··· Penggalan Teks

Raja Mokodoludut, Sejarah Kerajaan Bolaang Mongondow

Bolaang Mongondow merupakan suatu daerah yang terletak di bagian utara semenanjung Sulawesi. Daerah ini berbatasan dengan daerah Minahasa sebelah utara dan timur laut Bintauna dan Bolaang Uki dan Gorontalo di sebelah baratnya. Dalam legenda dikatakan bahwa asal mula manusia Bolaang Mongondow berasal dari 2 (dua) pasang suami isteri masing-masing Gumolangit atau manusia yang turun dari langit dengan isterinya Tendeduata atau putri Dewa, dan Tumotoi Bakal atau orang yang dapat berjalan di atas ombak dengan isterinya Tumotoi Bakal atau gadis yang keluar dari pecahan ombak.

Turunan kedua pasangan suami isteri tersebut berkembang dalam kurun waktu yang lama sehingga menjadi kelompok-kelompok masyarakat yang besar dan memerlukan suatu pemukiman untuk mereka tinggal. Maka mulailah mereka berpikir untuk mencari pemukiman yang baru.

Karena sudah berkembang banyak menjadi anggota masyarakat turunan dari anak cucu Gumalangit/Tendeduata dan Tumotoi Bakal/Tumotoi Bakat mulailah mencari pemukiman baru dengan terlebih dahulu membentuk beberapa kelompok pencari pemukiman. Tiap kelompok dipimpin oleh seorang yang mempunyai kemampuan atau yang dianggap lebih kuat dari kalangan kelompok tersebut. Pemimpin-pemimpin yang kuat ini dinamakan “Bogani”. Para bogani inilah yang sudah mulai merintis mencari pemukiman baru, dan pemukiman itu dinamakan “Totabuan”.

Totabuan baru yang didapat antara lain; Totabuan Tudu in Yanggat, di Kecamatan Passi sekarang yang dikepalai oleh Bogani suami isteri Lingkit dan BaiBudia. Totabuan Tudu in Passi di Kecamatan Passi sekarang yang dikepalai oleh Bogani Damuluo dan Bogani Mongayow. Totabuan Tudu in Rumsion dan Tudu in Bakid yang terdapat di wilayah Kecamatan Passi sekarang yang dikepalai Bogani Malotong dan Bogani Binongkuyu. Totabuan Tudu in Poliau di Kecamatan Lolayan sekarang yang dikepalai Bogani Rondongbekiki, Bogani Bingkolai dan Bogani Megedeg. Totabuan in Babo di Kecamatan Sang Tombolang sekarang, dikepalai Bogani Damonegang. Totabuan Dumoga Molobeu dan Tudu in Bumbungon di Kecamatan Dumoga sekarang dikepalai Bogani Manggopa Kilat dan Bogani Suami isteri Amalie dan Inalie. Totabuan Kotaabunan di Kecamatan Kotabunan sekarang yang dikepalai Bogani perempuan Inde Doe.

······

__Tugas Wajib 1__. Berdasarkan teks sejarah Bolaang Mongondow, apa sebutan bagi pemimpin-pemimpin kuat yang mengepalai kelompok pencari pemukiman?
__Tugas Wajib 2__. Tuliskan ulang teks sejarah Bolaang Mongondow dari "Raja Mokodoludut, Sejarah" hingga "pemukiman yang baru." tanpa mengubah satu kata pun.

··· Daftar Baris

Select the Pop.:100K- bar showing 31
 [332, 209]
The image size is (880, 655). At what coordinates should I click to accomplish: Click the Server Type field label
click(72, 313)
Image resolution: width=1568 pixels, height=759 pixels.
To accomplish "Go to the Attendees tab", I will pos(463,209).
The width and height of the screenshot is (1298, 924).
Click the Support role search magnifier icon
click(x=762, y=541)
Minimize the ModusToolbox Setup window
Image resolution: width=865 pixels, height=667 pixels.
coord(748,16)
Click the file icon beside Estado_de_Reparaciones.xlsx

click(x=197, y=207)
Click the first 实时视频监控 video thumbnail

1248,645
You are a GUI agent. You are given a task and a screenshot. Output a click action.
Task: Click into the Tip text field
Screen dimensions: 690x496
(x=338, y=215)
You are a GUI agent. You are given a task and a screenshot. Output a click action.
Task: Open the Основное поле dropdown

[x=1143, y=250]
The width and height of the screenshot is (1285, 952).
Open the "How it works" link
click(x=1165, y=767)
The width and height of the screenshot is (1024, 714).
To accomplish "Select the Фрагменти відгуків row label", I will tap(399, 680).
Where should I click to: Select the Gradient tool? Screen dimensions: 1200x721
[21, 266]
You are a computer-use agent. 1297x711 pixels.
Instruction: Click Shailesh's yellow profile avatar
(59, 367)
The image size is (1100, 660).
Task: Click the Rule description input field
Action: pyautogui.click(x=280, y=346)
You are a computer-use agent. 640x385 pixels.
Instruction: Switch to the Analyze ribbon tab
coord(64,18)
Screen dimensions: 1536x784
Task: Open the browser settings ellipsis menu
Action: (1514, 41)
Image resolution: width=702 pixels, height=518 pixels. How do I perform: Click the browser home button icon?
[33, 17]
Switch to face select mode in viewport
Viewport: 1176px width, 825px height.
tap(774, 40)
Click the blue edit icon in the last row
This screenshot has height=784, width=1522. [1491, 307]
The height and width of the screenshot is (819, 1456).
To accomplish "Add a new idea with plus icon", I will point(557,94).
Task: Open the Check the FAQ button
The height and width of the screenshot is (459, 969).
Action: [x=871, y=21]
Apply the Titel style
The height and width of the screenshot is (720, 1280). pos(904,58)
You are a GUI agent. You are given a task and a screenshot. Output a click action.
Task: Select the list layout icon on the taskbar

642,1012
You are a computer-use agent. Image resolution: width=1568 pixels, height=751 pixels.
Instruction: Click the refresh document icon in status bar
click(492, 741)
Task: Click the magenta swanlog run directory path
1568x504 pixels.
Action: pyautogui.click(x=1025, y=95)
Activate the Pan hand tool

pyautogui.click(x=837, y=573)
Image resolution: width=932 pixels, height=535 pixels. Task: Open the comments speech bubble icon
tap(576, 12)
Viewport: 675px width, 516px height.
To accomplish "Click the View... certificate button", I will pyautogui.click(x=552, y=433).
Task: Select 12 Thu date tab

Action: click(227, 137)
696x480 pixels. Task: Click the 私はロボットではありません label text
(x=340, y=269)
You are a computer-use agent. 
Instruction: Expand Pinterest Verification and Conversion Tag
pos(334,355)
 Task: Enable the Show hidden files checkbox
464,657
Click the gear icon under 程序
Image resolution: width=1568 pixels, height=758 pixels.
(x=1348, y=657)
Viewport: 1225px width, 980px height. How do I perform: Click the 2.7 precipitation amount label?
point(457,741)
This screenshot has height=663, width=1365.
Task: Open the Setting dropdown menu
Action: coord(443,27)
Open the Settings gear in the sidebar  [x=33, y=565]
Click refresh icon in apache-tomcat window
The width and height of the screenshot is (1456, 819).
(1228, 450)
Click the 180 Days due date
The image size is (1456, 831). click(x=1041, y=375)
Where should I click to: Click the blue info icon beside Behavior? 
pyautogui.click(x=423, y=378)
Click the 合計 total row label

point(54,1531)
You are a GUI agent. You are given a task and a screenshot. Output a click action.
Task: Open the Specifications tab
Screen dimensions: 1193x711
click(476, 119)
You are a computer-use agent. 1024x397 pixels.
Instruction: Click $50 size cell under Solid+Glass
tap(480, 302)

······

__Jawaban Benar 1__. Mereka dinamakan “Bogani”.

__Jawaban Benar 2__.
Raja Mokodoludut, Sejarah Kerajaan Bolaang Mongondow

Bolaang Mongondow merupakan suatu daerah yang terletak di bagian utara semenanjung Sulawesi. Daerah ini berbatasan dengan daerah Minahasa sebelah utara dan timur laut Bintauna dan Bolaang Uki dan Gorontalo di sebelah baratnya. Dalam legenda dikatakan bahwa asal mula manusia Bolaang Mongondow berasal dari 2 (dua) pasang suami isteri masing-masing Gumolangit atau manusia yang turun dari langit dengan isterinya Tendeduata atau putri Dewa, dan Tumotoi Bakal atau orang yang dapat berjalan di atas ombak dengan isterinya Tumotoi Bakal atau gadis yang keluar dari pecahan ombak.

Turunan kedua pasangan suami isteri tersebut berkembang dalam kurun waktu yang lama sehingga menjadi kelompok-kelompok masyarakat yang besar dan memerlukan suatu pemukiman untuk mereka tinggal. Maka mulailah mereka berpikir untuk mencari pemukiman yang baru.